Manuela und die Kollegin überlegten also und dann stand Luba vor ihnen. In dem Moment wussten beide, was zu tun ist. Luba ist eine sehr herzliche, freundliche ältere Dame aus der Ukraine. Seit sie aus der Heimat geflüchtet ist, kommt sie ins Gutshaus, um Deutsch zu lernen und Kontakte zu knüpfen. Die beiden erklärten Luba das Problem des älteren Herren und wenige Augenblicke später war eine sehr schöne Idee geboren. Manuela lud den Herren und Luba zwei Tage später gemeinsam ins Café ein. Sie lernten sich kennen, besprachen, um was es geht und wer welche Wünsche hat.

Seither geht Luba ein bis zweimal in der Woche nach ihrem Deutschkurs den älteren Herren besuchen. Sie gehen gemeinsam für ihn einkaufen und kochen manchmal gemeinsam. Sie machen zusammen Besuche im Gutshaus, damit der Herr weiter seine Kontakte pflegen kann. Ganz nebenbei kann Luba sehr gut Deutsch lernen, denn beide führen ständig rege Unterhaltungen. Es ist eine schöne Freundschaft entstanden, bei der die gegenseitige Hilfe zur Nebensache geworden ist.
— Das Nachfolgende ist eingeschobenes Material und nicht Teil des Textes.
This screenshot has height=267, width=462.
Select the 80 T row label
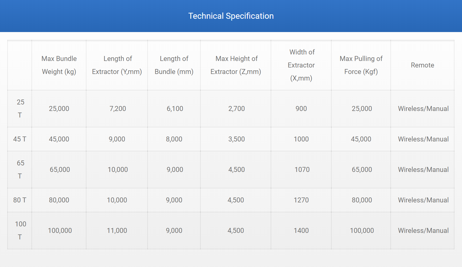point(20,200)
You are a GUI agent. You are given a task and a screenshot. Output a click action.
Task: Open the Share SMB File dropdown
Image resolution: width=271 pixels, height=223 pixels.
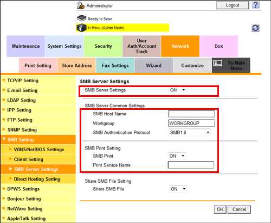(178, 189)
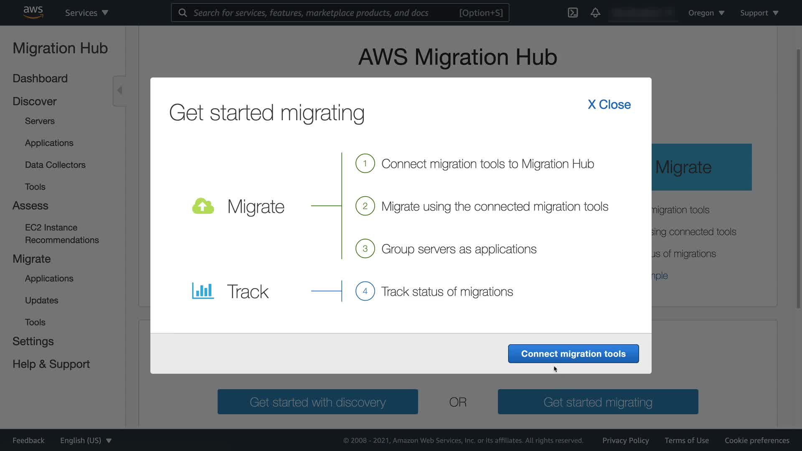Click the step 1 circle icon
The height and width of the screenshot is (451, 802).
pos(365,164)
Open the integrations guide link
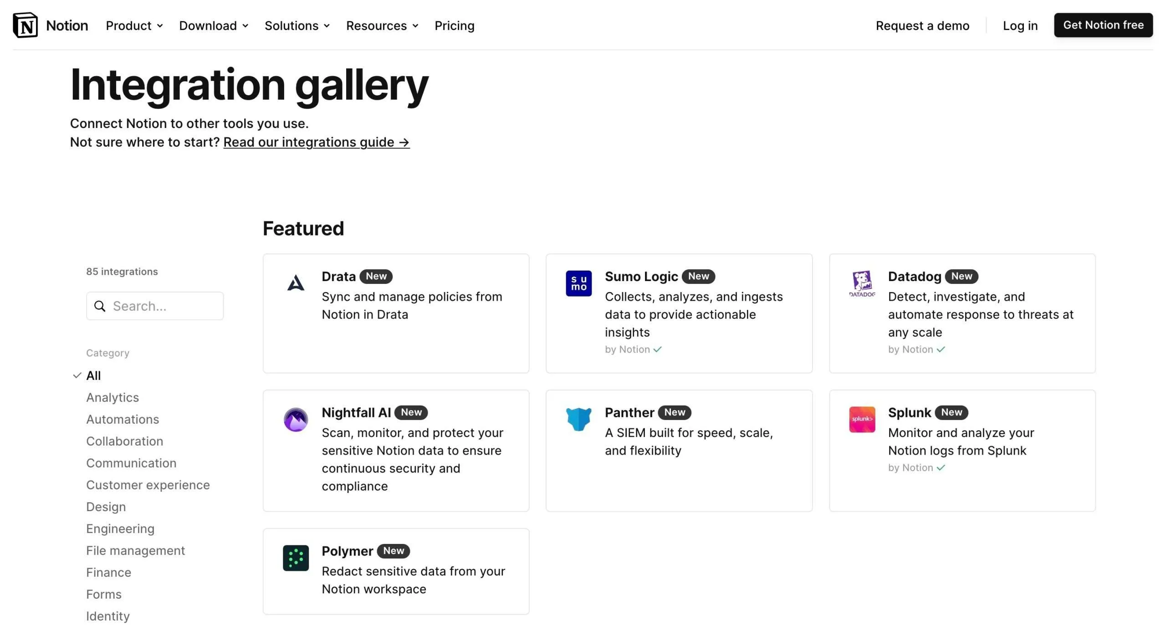The height and width of the screenshot is (631, 1166). 317,142
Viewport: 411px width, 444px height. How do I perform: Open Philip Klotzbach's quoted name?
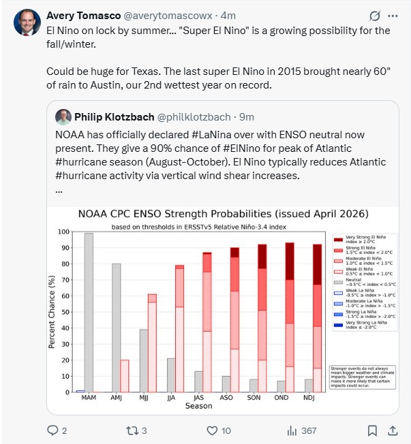[x=114, y=116]
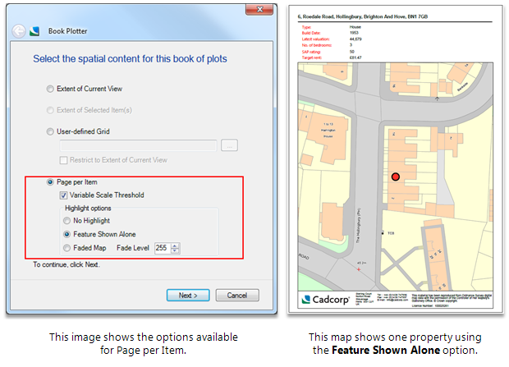Select the Page per Item radio button
Viewport: 509px width, 367px height.
tap(52, 181)
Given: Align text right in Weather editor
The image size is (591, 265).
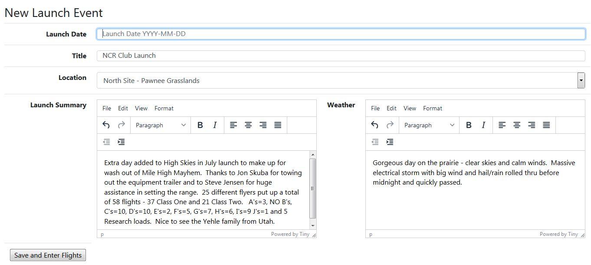Looking at the screenshot, I should [532, 125].
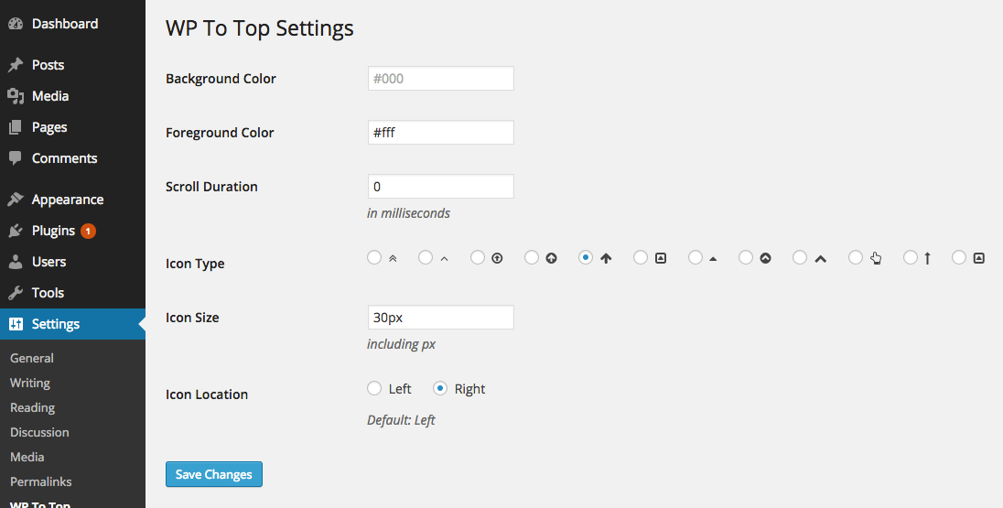This screenshot has height=508, width=1003.
Task: Click the Save Changes button
Action: pyautogui.click(x=214, y=474)
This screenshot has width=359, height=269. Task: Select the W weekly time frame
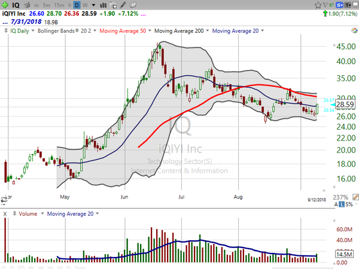[85, 5]
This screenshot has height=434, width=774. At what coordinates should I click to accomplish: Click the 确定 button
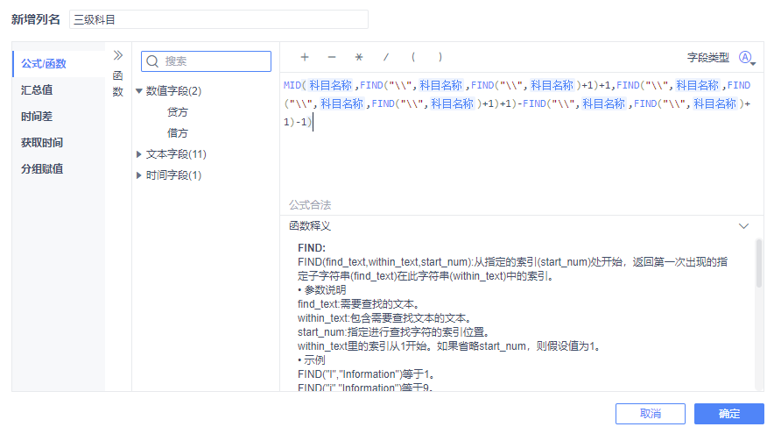pyautogui.click(x=728, y=414)
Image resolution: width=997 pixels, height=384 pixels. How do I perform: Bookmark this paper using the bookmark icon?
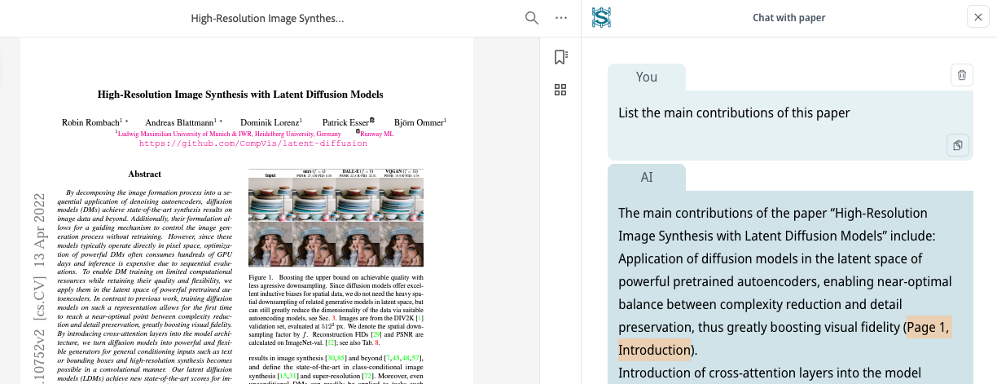click(x=560, y=57)
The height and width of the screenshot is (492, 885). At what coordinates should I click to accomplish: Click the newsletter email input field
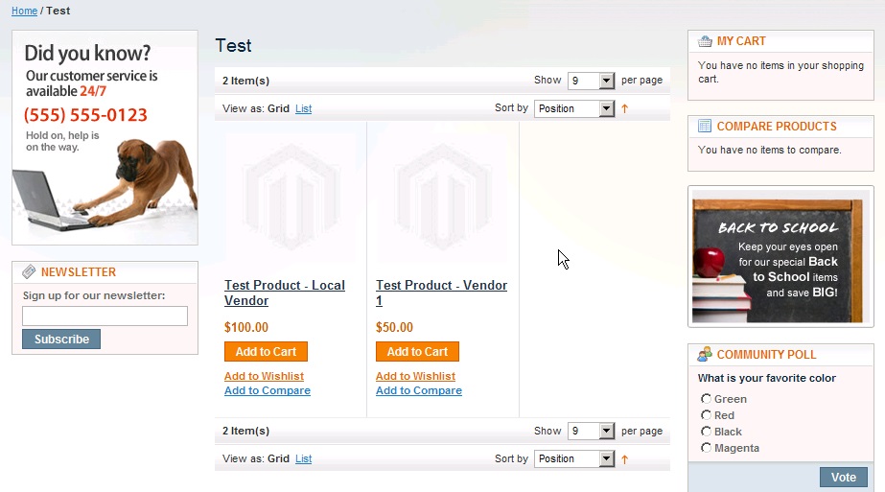click(105, 316)
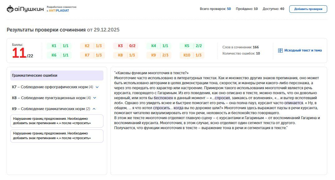The width and height of the screenshot is (335, 180).
Task: Click the К3 0/2 red score badge
Action: tap(126, 46)
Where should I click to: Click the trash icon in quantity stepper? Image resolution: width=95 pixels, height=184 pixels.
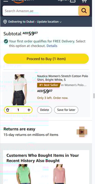(x=8, y=110)
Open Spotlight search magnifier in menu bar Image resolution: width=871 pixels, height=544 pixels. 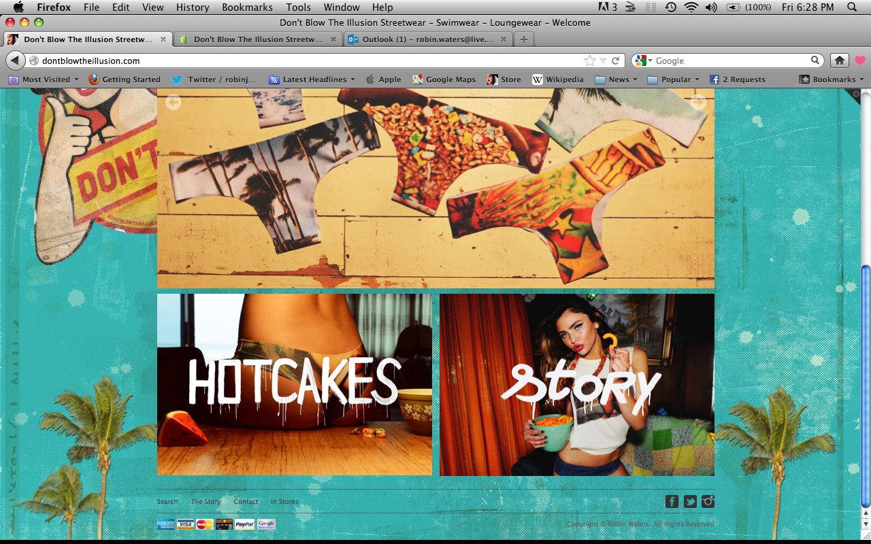852,7
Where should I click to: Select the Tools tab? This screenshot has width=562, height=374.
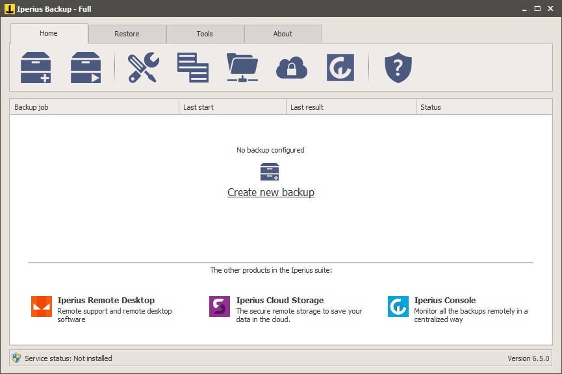coord(205,33)
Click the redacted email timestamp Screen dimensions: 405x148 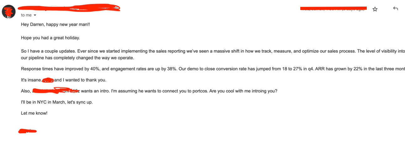point(334,8)
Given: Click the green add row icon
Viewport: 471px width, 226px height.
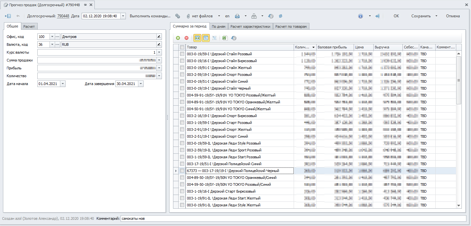Looking at the screenshot, I should tap(178, 38).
Also einfach nur ein Café? Bei Weitem nicht. Manuela und ihr Team heißen die Gäste willkommen. Sie schauen, ob und was ihre Besucher*innen brauchen. Sie sprechen Probleme an und suchen nach unkonventionellen Lösungen. Dabei freuen sie sich über jede Möglichkeit, Dinge auf den Weg zu bringen, die dem ein oder anderen das Leben etwas leichter machen. Dies sind die Geschichten, die Manuela seit sehr vielen Jahren an diesen Job, das Café und das Haus binden. Die Arbeit mit Menschen ist nicht immer einfach, aber mit dem Herz am richtigen Fleck und ein bisschen Feingefühl kann man doch viel für andere bewirken. In diesem Café dürft ihr kein Stück Cremetorte erwarten, aber immer ein offenes Ohr!